Natürlich nicht, ebenso wenig wie Tabak gut für die Lunge und Schnaps gut für die Leber ist. Und trotzdem rauchen und saufen die Menschen, derweil Staaten und Regionen gern an der Droge der Konkurrenzabwehr saugen.

Die EU hat's vorgemacht, jetzt wollen es die Amerikaner mit der Free Trade Area of the Americas (FTAA) nachmachen. Den Trugschluss, der sich in der Abschottung verbirgt, hat der britische Ökonom David Ricardo (1772-1823) am Gesetz des komparativen Vorteils herausgearbeitet. Dem Staat/Block als Ganzem geht es nicht besser, wenn er daheim (teurer) herstellt, was er draußen (billiger) einkaufen könnte. Besser, die heimische Wirtschaft produziert, was sie am besten kann, und holt sich auf dem Weltmarkt, was die anderen am besten können. Dazu aber muss Freihandel regieren.

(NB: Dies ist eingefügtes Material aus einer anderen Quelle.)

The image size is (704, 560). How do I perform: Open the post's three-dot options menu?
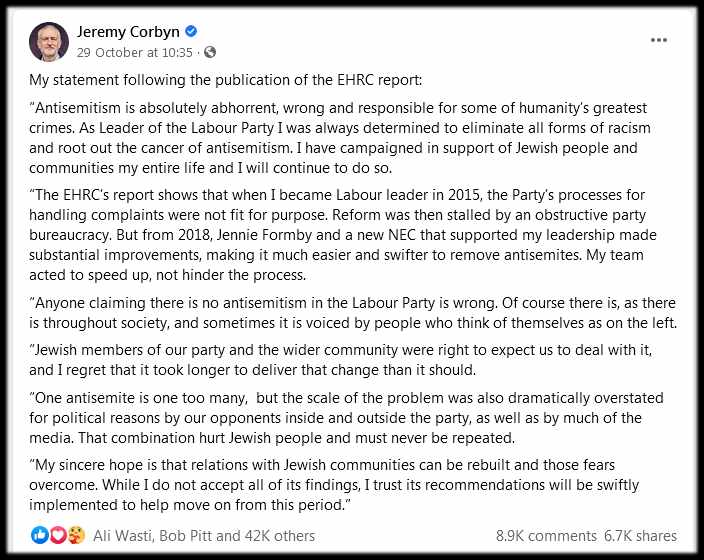(659, 40)
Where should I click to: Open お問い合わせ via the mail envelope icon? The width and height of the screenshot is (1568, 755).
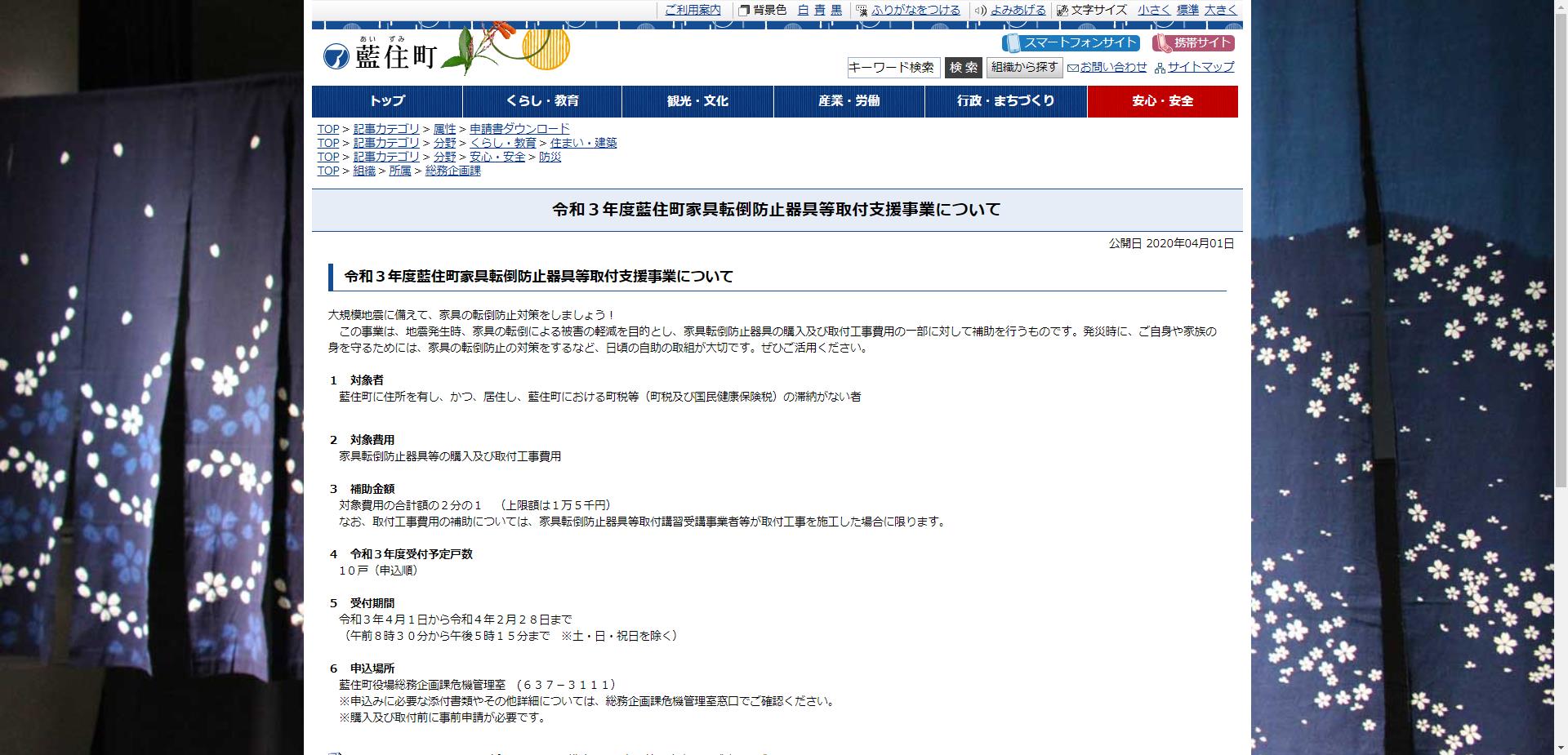(1072, 69)
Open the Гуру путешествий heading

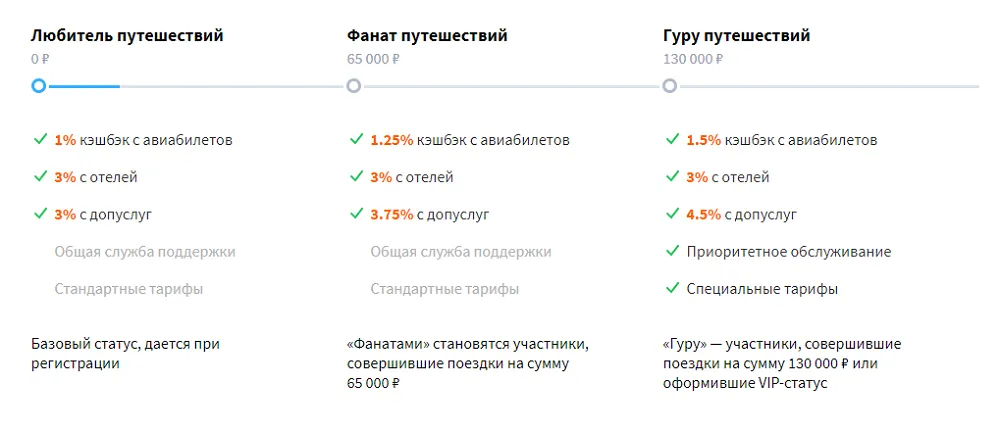pyautogui.click(x=736, y=36)
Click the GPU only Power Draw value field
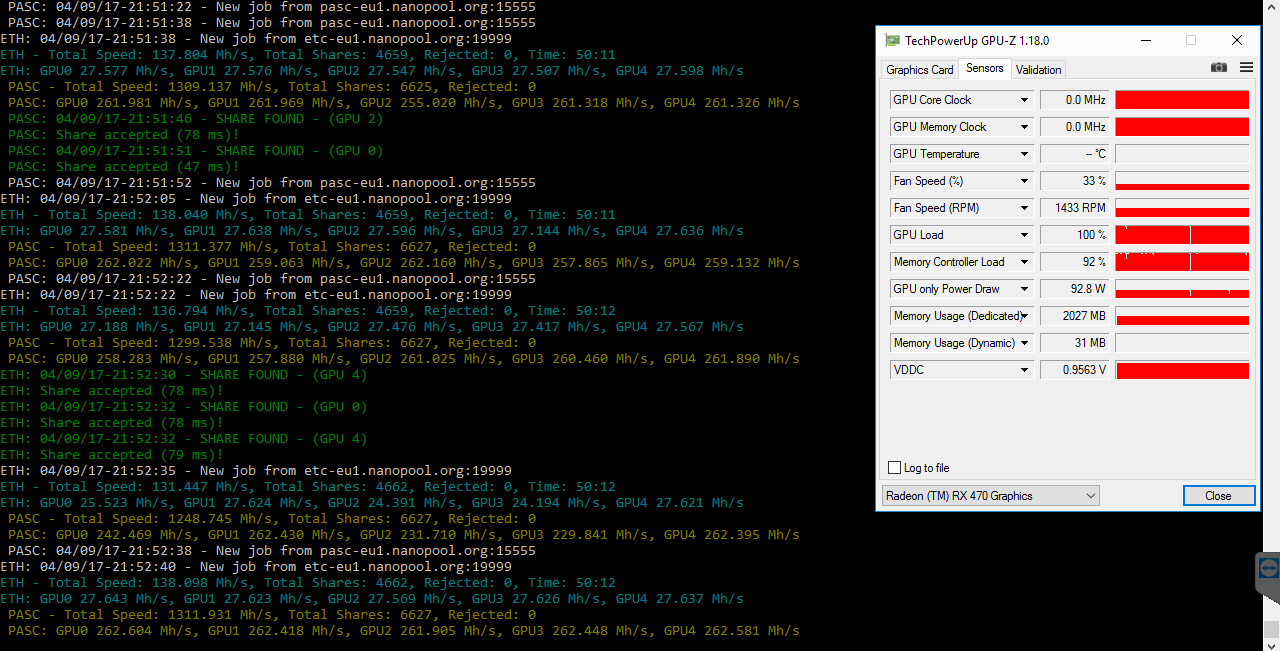This screenshot has height=651, width=1280. coord(1075,289)
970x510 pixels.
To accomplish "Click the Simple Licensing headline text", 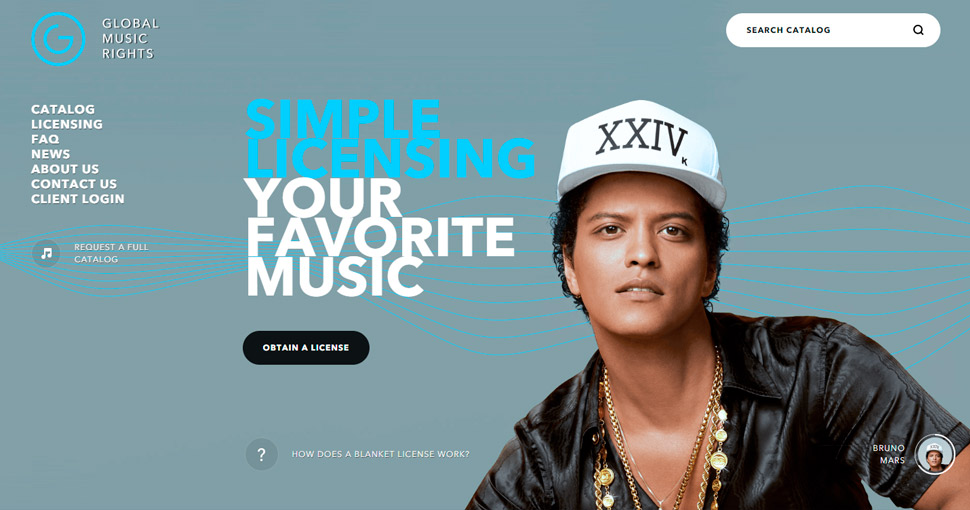I will click(390, 139).
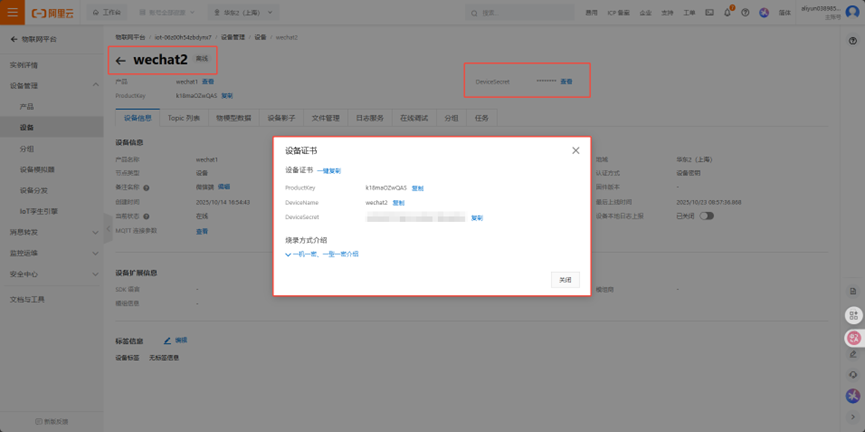Click the search box in top bar

click(x=520, y=13)
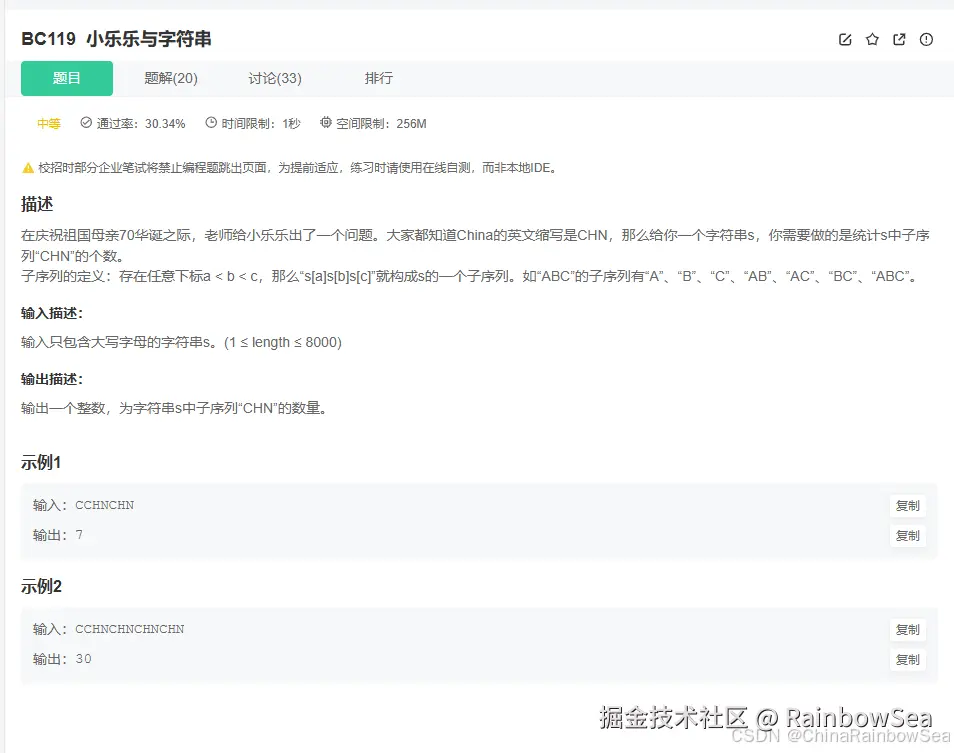954x753 pixels.
Task: Select the active 题目 tab
Action: click(66, 78)
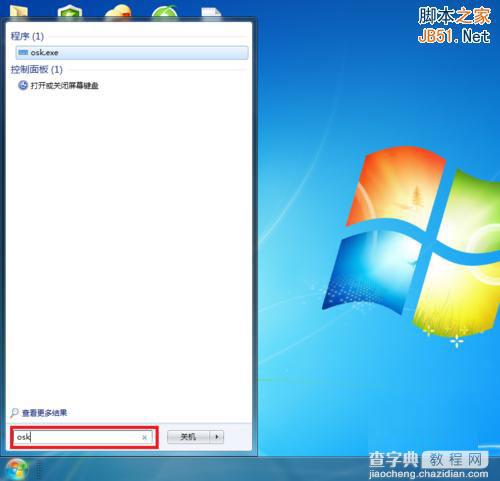Click the 查看更多结果 link
Image resolution: width=500 pixels, height=481 pixels.
click(x=44, y=413)
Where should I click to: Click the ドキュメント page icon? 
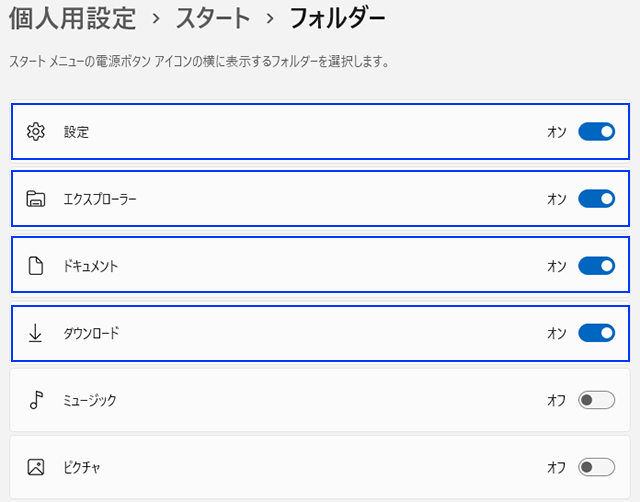(x=36, y=266)
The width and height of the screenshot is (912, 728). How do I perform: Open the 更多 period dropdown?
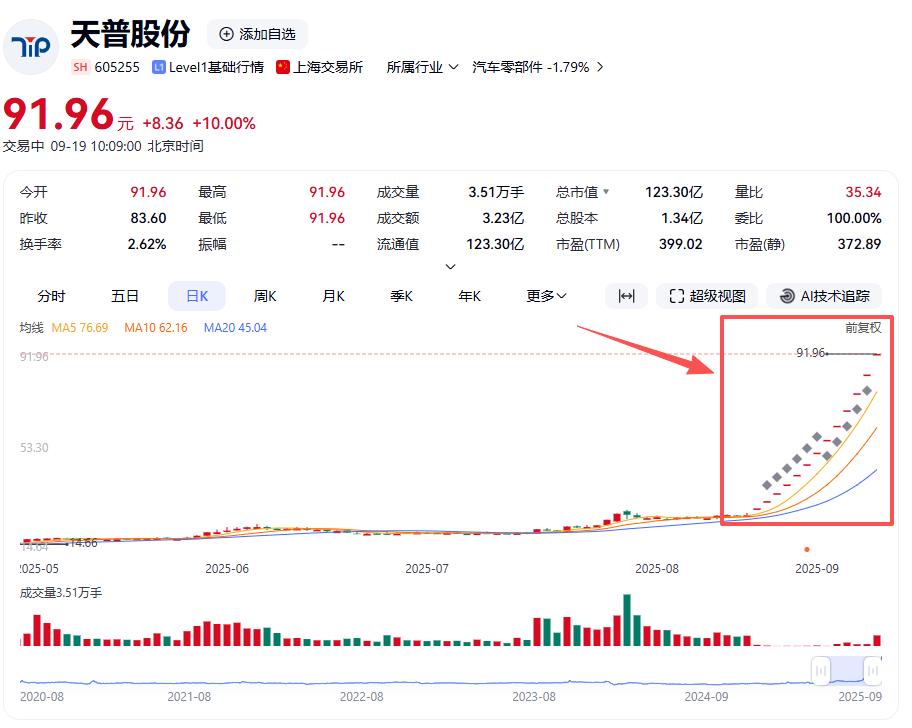click(x=546, y=296)
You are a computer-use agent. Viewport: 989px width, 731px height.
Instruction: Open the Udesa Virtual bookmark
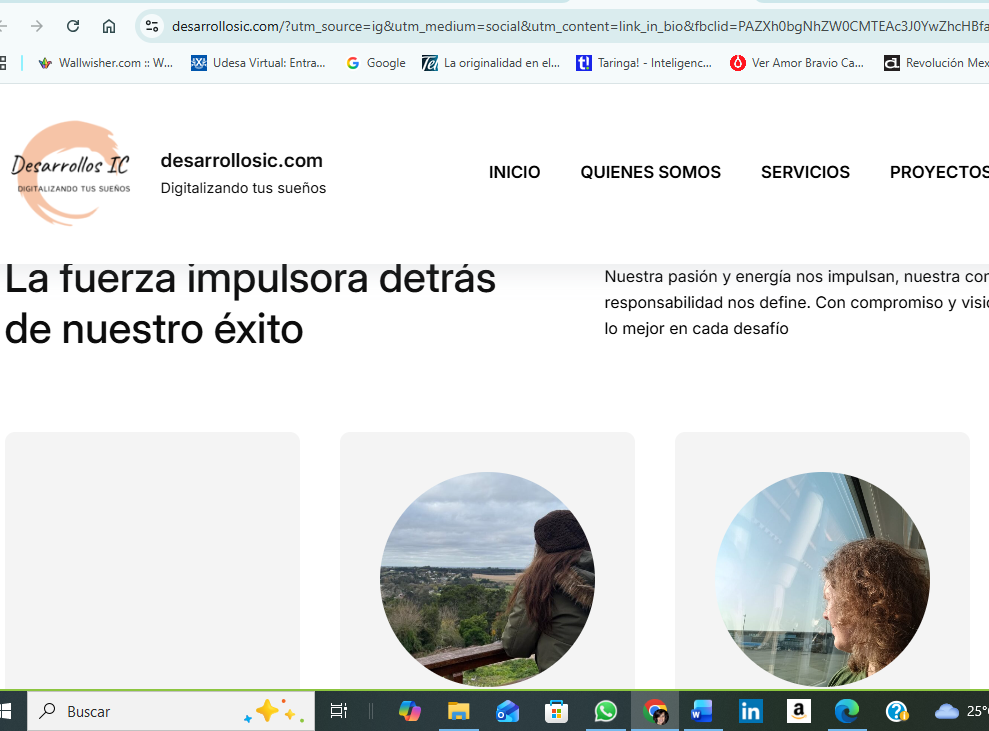coord(259,63)
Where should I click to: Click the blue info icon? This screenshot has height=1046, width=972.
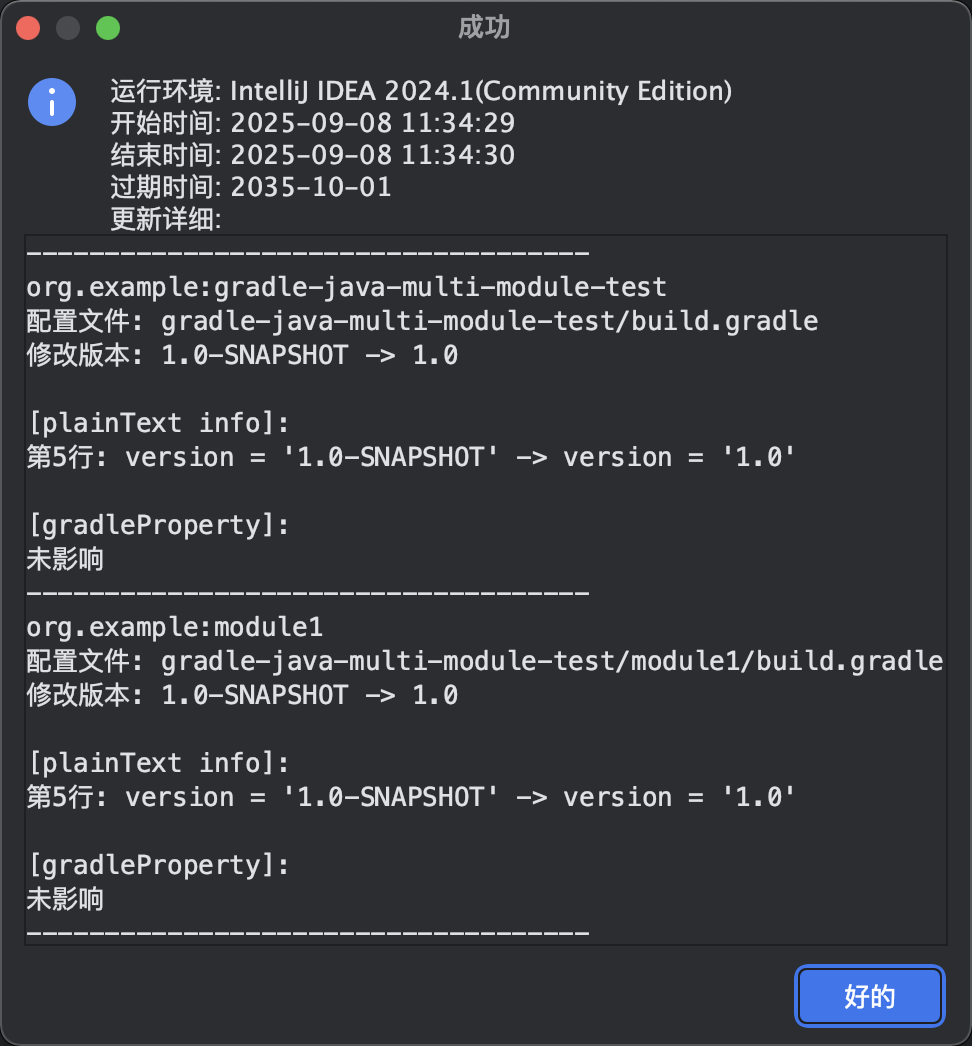(x=51, y=102)
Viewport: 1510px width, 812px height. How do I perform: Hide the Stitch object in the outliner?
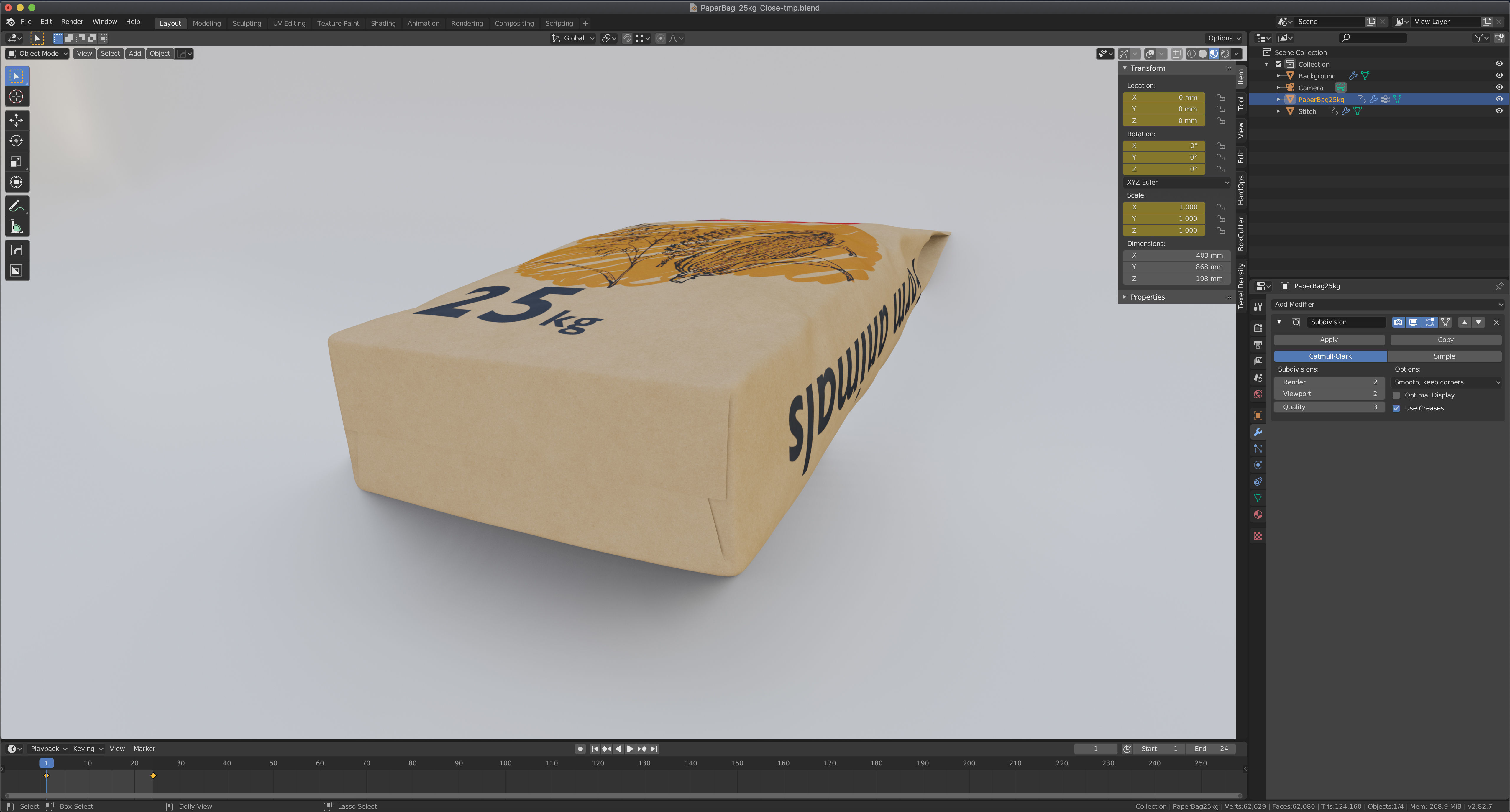click(x=1499, y=111)
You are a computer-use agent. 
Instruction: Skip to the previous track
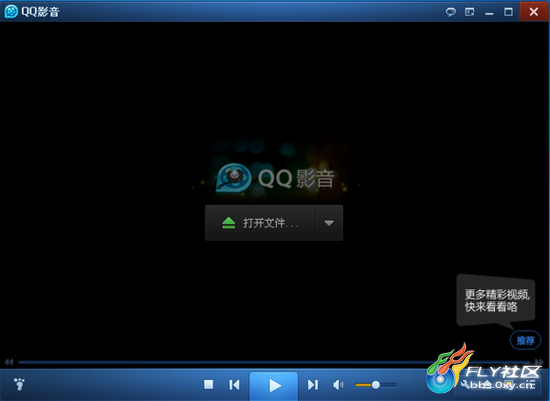(x=234, y=385)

Den gibt's aber nur im Lehrbuch (wenn man von den Briten absieht, die bis 1914 keinerlei Zölle auf Industrie- und Agrargüter erhoben). Staaten oder Blöcke wie die EU denken nicht zuvörderst an das Gesamtwohl ihrer Bürger, sondern an die Partikularinteressen mächtiger Gruppen. Merke: Handelswälle widerspiegeln nicht das nationale Interesse, sondern die Machtverhältnisse im Inneren. So ist es in der EU, die vorweg den Agrarsektor protegiert, so ist es in den USA, die zudem Stahl und Textilien schützen.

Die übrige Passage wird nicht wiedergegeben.